INFORMATION SHOWN ::
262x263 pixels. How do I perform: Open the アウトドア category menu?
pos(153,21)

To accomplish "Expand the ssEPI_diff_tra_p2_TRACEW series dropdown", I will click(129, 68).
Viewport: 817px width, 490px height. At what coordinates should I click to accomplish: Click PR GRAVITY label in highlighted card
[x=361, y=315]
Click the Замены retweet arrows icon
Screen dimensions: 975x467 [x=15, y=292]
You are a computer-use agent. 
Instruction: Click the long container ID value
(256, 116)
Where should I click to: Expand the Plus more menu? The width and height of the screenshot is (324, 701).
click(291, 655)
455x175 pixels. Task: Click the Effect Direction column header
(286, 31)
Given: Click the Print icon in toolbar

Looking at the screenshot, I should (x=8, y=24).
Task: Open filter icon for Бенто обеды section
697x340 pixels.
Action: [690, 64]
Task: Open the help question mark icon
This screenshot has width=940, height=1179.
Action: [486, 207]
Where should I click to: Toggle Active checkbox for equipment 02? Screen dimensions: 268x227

DIRECTIONS :: Every line of the data must be reproduced exactly.

FINISHED TASK ::
262x263 pixels. How do I perform: Open the アウトドア category menu?
pos(153,21)

To accomplish "Expand the ssEPI_diff_tra_p2_TRACEW series dropdown", I will click(129, 68).
Viewport: 817px width, 490px height. At what coordinates should I click to accomplish: Click PR GRAVITY label in highlighted card
[x=361, y=315]
Click the Замены retweet arrows icon
Screen dimensions: 975x467 [x=15, y=292]
You are a computer-use agent. 
Instruction: Click the long container ID value
(256, 116)
Where should I click to: Expand the Plus more menu? The width and height of the screenshot is (324, 701).
click(291, 655)
455x175 pixels. Task: Click the Effect Direction column header
(286, 31)
Given: Click the Print icon in toolbar

Looking at the screenshot, I should (x=8, y=24).
Task: Open filter icon for Бенто обеды section
697x340 pixels.
Action: [690, 64]
Task: Open the help question mark icon
This screenshot has width=940, height=1179.
Action: [486, 207]
Where should I click to: Toggle Active checkbox for equipment 02? Screen dimensions: 268x227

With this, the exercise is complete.